### O que fazer
A) Responda, por favor, às perguntas abaixo com base no texto sobre Exu:
(i) Qual é a grafia mais comum do nome de Exu em iorubá?
(ii) Qual religião é citada como exemplo na fala do Babaláwo Roberto Fernandes?
(iii) Segundo ele, em que momentos as casas tradicionais costumavam alimentar Exu?
B) Dê continuidade ao texto sobre Exu e a cultura afro-brasileira, começando logo depois da última frase apresentada.

Exu e a cultura Afro-Brasileira: uma história de resistência
- Guilherme Lopes
- 13 de mai.
- 4 min de leitura
Considerado a força primordial da criação do mundo, Exu é o movimento que possibilita a manifestação do Universo

Nas encruzilhadas onde o sagrado e o profano se encontram, reside uma figura envolta em mistério e reverência: Exu. Bem distante dos estereótipos que o cercam, quem foi, verdadeiramente, essa entidade central nas religiões de matriz africana?
O primeiro do xirê dos orixás, o mensageiro, senhor dos caminhos. Não há um consenso a respeito da tradução literal do nome Èṣù (a grafia mais comum em iorubá), mas suas interpretações ajudaram a compreender melhor a complexidade que envolveu essa figura mística. Para alguns estudiosos, o nome teve ligação com a ideia de movimento constante e da onipresença que marcaram a natureza da entidade. Outros entenderam que o nome se relacionava ao fato de Exu ser o detentor dos conhecimentos e mistérios - especialmente, ligados à comunicação e à interação entre os mundos.
Para o Babaláwo Roberto Fernandes, talvez essa relação com o conhecimento tenha sido o principal motivo de Exu ter sido o primeiro e o último orixá a ser alimentado nos ritos realizados nos terreiros das religiões de matriz africana.
“Isso iria acontecer de acordo com a liturgia que se estivesse praticando. No Candomblé, por exemplo, normalmente era muito ligada à questão de Exu trafegar em qualquer lugar, pois ele era uma energia livre para estar em qualquer momento e local. Por isso, considerava-se a ‘satisfação e o culto a Exu primeiramente’, para que ele pudesse trazer tranquilidade para o culto”, relatou.
Ainda segundo ele, as casas tradicionais costumavam alimentar Exu no início e no fim de cada rito ou culto, com o objetivo de garantir que sua mensagem fosse bem recebida.
“Porque a energia de Exu era a que colaborava e corroborava tudo e qualquer função que se estivesse realizando”, explicou o Babaláwo.

[Dados de coordenadas dos itens]

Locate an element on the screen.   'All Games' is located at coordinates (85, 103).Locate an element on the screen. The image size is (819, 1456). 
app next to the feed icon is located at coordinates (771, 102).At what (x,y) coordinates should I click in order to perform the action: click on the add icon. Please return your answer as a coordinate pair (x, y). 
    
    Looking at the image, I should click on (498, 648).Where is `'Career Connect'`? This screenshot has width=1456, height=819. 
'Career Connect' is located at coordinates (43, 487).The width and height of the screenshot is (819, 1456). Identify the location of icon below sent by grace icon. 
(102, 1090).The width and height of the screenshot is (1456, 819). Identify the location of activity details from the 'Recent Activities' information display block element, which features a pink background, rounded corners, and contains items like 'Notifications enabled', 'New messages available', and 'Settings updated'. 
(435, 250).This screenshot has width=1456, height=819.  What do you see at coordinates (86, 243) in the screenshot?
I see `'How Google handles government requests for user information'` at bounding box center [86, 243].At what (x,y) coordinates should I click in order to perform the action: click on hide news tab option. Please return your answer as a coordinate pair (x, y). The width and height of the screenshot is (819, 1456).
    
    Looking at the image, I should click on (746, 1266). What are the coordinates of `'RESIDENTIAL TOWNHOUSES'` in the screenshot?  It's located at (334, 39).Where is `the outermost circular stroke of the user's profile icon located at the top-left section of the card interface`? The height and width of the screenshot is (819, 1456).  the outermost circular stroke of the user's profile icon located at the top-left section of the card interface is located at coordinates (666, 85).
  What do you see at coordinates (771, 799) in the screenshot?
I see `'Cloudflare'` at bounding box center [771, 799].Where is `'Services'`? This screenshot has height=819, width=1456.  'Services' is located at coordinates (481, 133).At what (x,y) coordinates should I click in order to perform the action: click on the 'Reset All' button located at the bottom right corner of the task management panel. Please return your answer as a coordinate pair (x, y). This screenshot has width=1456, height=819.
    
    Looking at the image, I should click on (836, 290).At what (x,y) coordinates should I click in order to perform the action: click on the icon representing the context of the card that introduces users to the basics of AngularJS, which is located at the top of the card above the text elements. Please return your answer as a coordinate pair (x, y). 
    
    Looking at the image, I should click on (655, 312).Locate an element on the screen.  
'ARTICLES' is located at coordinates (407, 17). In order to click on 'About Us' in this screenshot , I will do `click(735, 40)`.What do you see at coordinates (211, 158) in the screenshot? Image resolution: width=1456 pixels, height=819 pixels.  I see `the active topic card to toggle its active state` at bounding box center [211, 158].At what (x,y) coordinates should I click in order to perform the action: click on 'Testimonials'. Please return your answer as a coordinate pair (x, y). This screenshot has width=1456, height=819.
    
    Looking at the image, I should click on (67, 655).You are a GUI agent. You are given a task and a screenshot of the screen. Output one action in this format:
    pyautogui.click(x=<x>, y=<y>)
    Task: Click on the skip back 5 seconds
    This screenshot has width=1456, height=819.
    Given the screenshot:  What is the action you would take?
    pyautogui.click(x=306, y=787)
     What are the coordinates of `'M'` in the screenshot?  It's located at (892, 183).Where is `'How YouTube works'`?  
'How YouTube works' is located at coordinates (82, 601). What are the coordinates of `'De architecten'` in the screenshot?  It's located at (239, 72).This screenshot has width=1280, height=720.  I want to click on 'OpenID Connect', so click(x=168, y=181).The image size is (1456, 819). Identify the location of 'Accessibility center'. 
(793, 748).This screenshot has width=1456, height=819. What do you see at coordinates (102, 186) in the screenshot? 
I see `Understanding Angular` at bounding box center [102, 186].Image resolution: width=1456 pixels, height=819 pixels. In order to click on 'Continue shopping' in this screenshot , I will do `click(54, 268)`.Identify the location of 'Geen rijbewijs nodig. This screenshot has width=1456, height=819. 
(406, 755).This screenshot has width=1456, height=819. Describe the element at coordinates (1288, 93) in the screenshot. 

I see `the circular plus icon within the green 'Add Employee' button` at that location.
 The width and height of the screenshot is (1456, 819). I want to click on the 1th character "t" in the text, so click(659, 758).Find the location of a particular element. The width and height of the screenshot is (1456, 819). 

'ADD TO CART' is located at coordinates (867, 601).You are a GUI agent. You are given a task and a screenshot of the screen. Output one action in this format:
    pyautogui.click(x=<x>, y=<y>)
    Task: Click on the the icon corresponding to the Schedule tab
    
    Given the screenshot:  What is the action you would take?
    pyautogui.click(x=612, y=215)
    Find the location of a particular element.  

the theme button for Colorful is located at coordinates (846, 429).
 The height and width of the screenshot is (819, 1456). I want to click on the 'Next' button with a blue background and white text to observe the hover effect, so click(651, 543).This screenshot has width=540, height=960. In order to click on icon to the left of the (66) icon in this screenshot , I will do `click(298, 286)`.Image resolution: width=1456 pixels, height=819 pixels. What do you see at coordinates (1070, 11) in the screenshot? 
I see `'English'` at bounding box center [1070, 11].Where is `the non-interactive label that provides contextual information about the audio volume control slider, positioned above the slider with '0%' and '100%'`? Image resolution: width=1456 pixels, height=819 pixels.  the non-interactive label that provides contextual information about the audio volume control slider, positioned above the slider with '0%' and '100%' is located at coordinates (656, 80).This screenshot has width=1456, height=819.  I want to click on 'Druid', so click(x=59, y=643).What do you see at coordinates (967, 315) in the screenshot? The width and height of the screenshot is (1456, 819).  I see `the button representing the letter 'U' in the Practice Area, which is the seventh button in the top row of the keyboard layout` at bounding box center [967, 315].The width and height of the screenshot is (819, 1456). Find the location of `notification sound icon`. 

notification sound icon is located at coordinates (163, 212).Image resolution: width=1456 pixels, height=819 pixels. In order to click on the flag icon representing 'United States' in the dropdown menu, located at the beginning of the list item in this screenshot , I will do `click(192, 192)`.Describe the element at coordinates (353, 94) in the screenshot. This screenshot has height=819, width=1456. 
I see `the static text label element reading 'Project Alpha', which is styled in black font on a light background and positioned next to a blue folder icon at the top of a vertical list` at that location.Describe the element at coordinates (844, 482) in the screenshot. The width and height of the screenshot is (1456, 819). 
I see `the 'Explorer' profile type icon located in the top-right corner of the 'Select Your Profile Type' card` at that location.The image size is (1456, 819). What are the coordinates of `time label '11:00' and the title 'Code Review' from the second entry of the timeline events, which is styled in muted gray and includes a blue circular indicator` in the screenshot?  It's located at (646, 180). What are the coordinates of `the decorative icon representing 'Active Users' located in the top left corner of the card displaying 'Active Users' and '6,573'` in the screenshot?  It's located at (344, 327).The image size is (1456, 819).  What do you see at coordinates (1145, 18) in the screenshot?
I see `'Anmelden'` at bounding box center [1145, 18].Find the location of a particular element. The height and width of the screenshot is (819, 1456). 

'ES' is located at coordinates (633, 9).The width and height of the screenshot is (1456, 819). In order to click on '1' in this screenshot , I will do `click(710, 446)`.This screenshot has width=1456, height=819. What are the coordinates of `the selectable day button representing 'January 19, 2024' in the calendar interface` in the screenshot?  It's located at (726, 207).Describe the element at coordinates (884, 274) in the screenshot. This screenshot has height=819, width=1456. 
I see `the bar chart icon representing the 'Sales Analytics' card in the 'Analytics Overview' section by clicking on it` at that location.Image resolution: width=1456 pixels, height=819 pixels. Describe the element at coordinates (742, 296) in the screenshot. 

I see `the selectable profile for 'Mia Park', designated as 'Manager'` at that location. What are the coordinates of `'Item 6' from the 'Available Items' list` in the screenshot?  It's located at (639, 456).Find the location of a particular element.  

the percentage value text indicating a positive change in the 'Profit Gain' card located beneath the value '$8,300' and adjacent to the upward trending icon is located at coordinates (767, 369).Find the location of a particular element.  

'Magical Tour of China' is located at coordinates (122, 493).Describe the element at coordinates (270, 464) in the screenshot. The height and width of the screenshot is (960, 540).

### Respostas abaixo
A)
(i) Èṣù.
(ii) O Candomblé.
(iii) No início e no fim de cada rito ou culto.

B)
Roberto explicou que essa entidade era a guardiã da verdade. Era ela quem levava nossos pedidos de forma mais rápida e concisa, ressaltando a importância dessa divindade para qualquer rito de matriz africana. Roberto afirmou que Exu ocupava um lugar central nos rituais e na compreensão da espiritualidade como caminho de conexão e transformação.
Senhor dos caminhos
Mais do que mensagens, a figura de Exu carrega consigo a dualidade do seu espírito. Alguns dos seus itans (termo semelhante a mitos e lendas) ajudam a compreender melhor os mistérios que envolvem essa entidade. Um dos itans mais conhecidos narra como Exu, usando um chapéu metade preto e metade vermelho, passou entre dois amigos fazendeiros que viam apenas um dos lados da cor. Ao se encontrarem novamente, cada um jurava ter visto uma cor diferente, o que levou a uma grande discussão e à ruptura da amizade. Exu, então, revelou sua artimanha, mostrando como a percepção limitada e a falta de diálogo podem gerar conflitos. Esse mito ilustra o papel de Exu como o orixá que ensina que a comunicação não pode ser falha, e ressalta a importância de considerar diferentes perspectivas.
Em algumas tradições, Exu é considerado a força primordial da criação do mundo. Ele representa o movimento que possibilita a manifestação do Universo, sendo o elo entre Òrun (mundo espiritual) e Ayé (mundo terrestre).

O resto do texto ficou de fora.